La chambre territoriale des comptes a transmis au gouvernement son rapport sur la politique touristique du Pays depuis 2018, et il met le doigt sur le fossé entre les ambitions affichées et les réalités du terrain. Les recommandations de la CTC se bornent à la mise en place d’outils d’analyse et de planification. Mais même si le développement promis était au rendez-vous dans dix ans, le prix à payer sur le plan de l’environnement et de l’emploi est sans doute inacceptable pour les Polynésiens. 

Pour la CTC, le Pays qui travaille sur la base des données de l’ISPF gagnerait à mieux doter l’Institut pour une analyse plus fine. La chambre estime notamment que le chiffre avancé de 47 milliards de Fcfp – les dépenses des non-résidents au fenua minorées des dépenses à l’étranger des Polynésiens – n’est pas un bon indicateur de la « création de richesse réelle apportée par le tourisme ». Si l’on soustrait de ce chiffre les importations des entreprises touristiques, il serait plus proche de 24 milliards, soit moitié moins.

La chambre territoriale des comptes pense aussi que « la perception du tourisme par la population locale mériterait d’être mieux prise en compte en amont dans la définition de la politique publique, notamment son degré d’acceptation/rejet social, a fortiori en considérant l’objectif nouveau d’accueillir 600 000 touristes en 2034 » alors que le fenua n’en a accueilli que 262 000 en 2023.

600 000 touristes ? « une trajectoire à l’encontre d’un tourisme durable et inclusif »

Elle relève également les contradictions de la politique de Moetai Brotherson, qui avait choisi de placer l’objectif à 600 000 visiteurs annuels dans l’optique de compenser les 200 milliards de transferts annuels de l’État. Promesse électorale ? Cet objectif à 10 ans a été ramené à 454 000 touristes, pour une recette de 140 milliards, indique à présent le rapport. La CTC conteste de toute façon ces chiffres : « toutes choses égales par ailleurs, ce serait a minima un million de touristes qu’il faudrait accueillir pour obtenir une recette nette de 200 milliards de Fcfp » dans le meilleur des cas. « Cette trajectoire est susceptible d’aller à l’encontre d’un tourisme durable et inclusif tel qu’affirmé par le Pays dans son plan Fare Manihini 27 » Un plan à la méthode « insuffisamment aboutie », empilement d’actions sans priorités définies, dont la CTC estime qu’il a surtout servi à capter les financements de l’Union européenne.

« Un gros effort de planification à long terme »

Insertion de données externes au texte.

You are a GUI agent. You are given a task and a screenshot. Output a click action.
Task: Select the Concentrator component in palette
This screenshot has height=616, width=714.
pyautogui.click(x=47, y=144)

Malgré « un volontarisme politique certain », la chambre territoriale des comptes estime qu’il faudrait « à tout le moins un gros effort de planification », et alerte sur « les risques de provoquer ou d’accentuer des déséquilibres internes profonds ». Envoyer les nouveaux visiteurs dans les îles les moins fréquentées « pourrait d’ailleurs se révéler un trompe-l’œil », estime la chambre, qui cite l’approvisionnement en eau et la gestion des déchets, déjà difficile pour les résidents, comme un obstacle supplémentaire, sans compter « la difficulté historique du Pays à organiser un marché du travail efficace dans le domaine du tourisme qui réponde aux besoins des employeurs et des salariés », qui pourrait amener la Polynésie à « faire rapidement appel à une main d’œuvre extérieure ». Et quand bien même on en prendrait le chemin, il semble à la CTC impossible d’y parvenir dans dix ans.

Des doutes sur les capacités du Pays à « attirer des investisseurs fiables et réellement engagés »

Les dix années écoulées, en tout cas, ne permettent pas d‘être optimiste. L’échec du Mahana Beach malgré les tentatives répétées du Pays ne rassure pas « sur ses capacités à attirer des investisseurs fiables et réellement engagés ». En attendant, le compteur des investissements du Pays pour l’aménagement de l’emplacement du projet a déjà coûté 3,5 milliards, au bas mot, à la collectivité. Un peu cher pour un espace vert, certes très apprécié des habitants de la zone urbaine.

La chambre territoriale des comptes conclut que le Pays doit « améliorer son pilotage opérationnel pour tenir compte du caractère éminemment transversal du tourisme », et conduire une politique publique alliant « protection des écosystèmes, des sites archéologiques et des monuments, services publics disponibles et performants et gestion reconnue des espaces tels que parcs naturels terrestres et maritimes. Tous ces prérequis se font toujours attendre. »

Les recommandations de la CTC

  1. Doter l’ISPF en moyens adéquats afin qu’il développe et publie un compte satellite du tourisme à partir de 2025
  2. À partir de 2024, conduire et publier une enquête de satisfaction tous les deux ans à partir de sondages auprès de clientèles touristiques
  3. S’assurer dès 2024 du caractère opérationnel et évaluable de chaque action inscrite dans la stratégie du tourisme (chef de projet, calendrier, rang de priorité, indicateurs cibles renseignés, budget)
  4. Poursuivre la mise à jour de la réglementation relative aux activités et professions touristiques en Polynésie française à partir de 2024
  5. Mettre en place une gestion prévisionnelle des emplois et des compétences (GPEC) dans le secteur du tourisme à partir de 2024.